Friday, January 27, 2012

Inspiration

"All things in life happen for a reason!"

Such a common saying but this is how I believe my life has come to be. I never thought as a younger person that my actions would influence my life today as an adult so much. Growing up I definitively had my ups and downs, sometimes it seemed more downs.

My life seemed to take a turn at the age of fourteen right after my parents divorce was final. Till this time in my life you could have said I was a close to perfect kid. I had never gotten in trouble and was getting straight A's in school. Then that one year changed everything and my life began to spiral. I started rebelling with the best of them and lets just say I got in my share of trouble through the years. I tried to pull myself up and out of the rut I had dug but it just wasn't working.

My life continued to be shaky and I moved away, however I was always drawn back. It took me a few years but after high school I seemed to pull my life back together little by little. Now as I sit here and look back on the troubled days of my youth, along with the hurt I caused my family, I know it was my plan in life.

Sure it may sound stupid but if all those things hadn't happened to me then I would have never learned the lessons that have made me into the person I am today. Without the pain and the suffering I would have never known love and happiness. So yes I now believe everything happens for a reason, for without who we were there would be no who we are today.

So the next time something in your life is hard, just remember it's all for a reason. Good or bad what happens in life shapes the person you are meant to be, so hang in there what is meant to be will be.

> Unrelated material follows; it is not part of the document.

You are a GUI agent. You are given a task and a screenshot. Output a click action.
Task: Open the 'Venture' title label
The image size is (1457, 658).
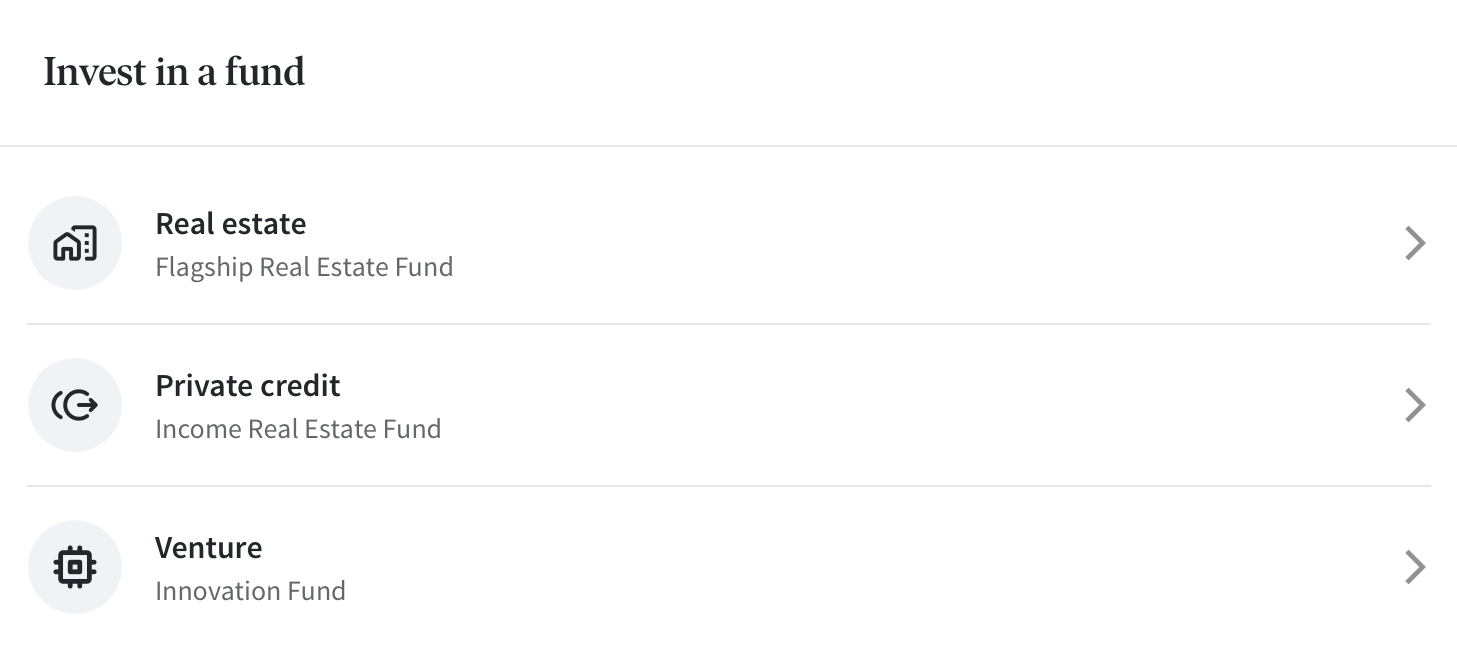(209, 547)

Thursday, January 19, 2012

Continued Journey of Education


    Where my journey began was the age of seven, there I stood in the hospital with a new little brother who was very sick. As it turned out he was born with pneumonia and had to be flown to another, bigger hospital. So there I stood outside the NICU watching them prepare him to be flown out and I looked at my mom and said, "I'm going to be a baby doctor when I grow up."
     Well as you can see I didn't make it there yet, somewhere along the way I lost track of that dream. Sure I eventually went back to school for CMA and then for EMT but nothing ever stuck. I just continued to drift through life. I never had a problem finding work and supporting myself but as time went it just didn't feel right anymore.
     You may ask so what changed, why know? Well do you see that little boy in the picture, that's what happened. That little man was my saving grace and changed my life forever. My son was born just a little over a year ago when I was at what I would call a low point of my life. I knew the moment he was born things had to change, no more living day to day.
    I sat down with my mom and sought out her advice on a route to take and here I am, a 31 year old single mom working toward my degree. I knew from the start it was going to be a challenge, however the end result is so worth it. I know now that I have a starting point and a goal to reaching a better future for my son and me. Sure it may not be the dream that started in my head at age 7 but who's not to say I can't with time fulfill that dream as well, only time will tell.
     So my advice to all of you out there that feel lost, don't give up. Things maybe hard now but like I always say, "It's more satisfying when you know you worked hard for what you have."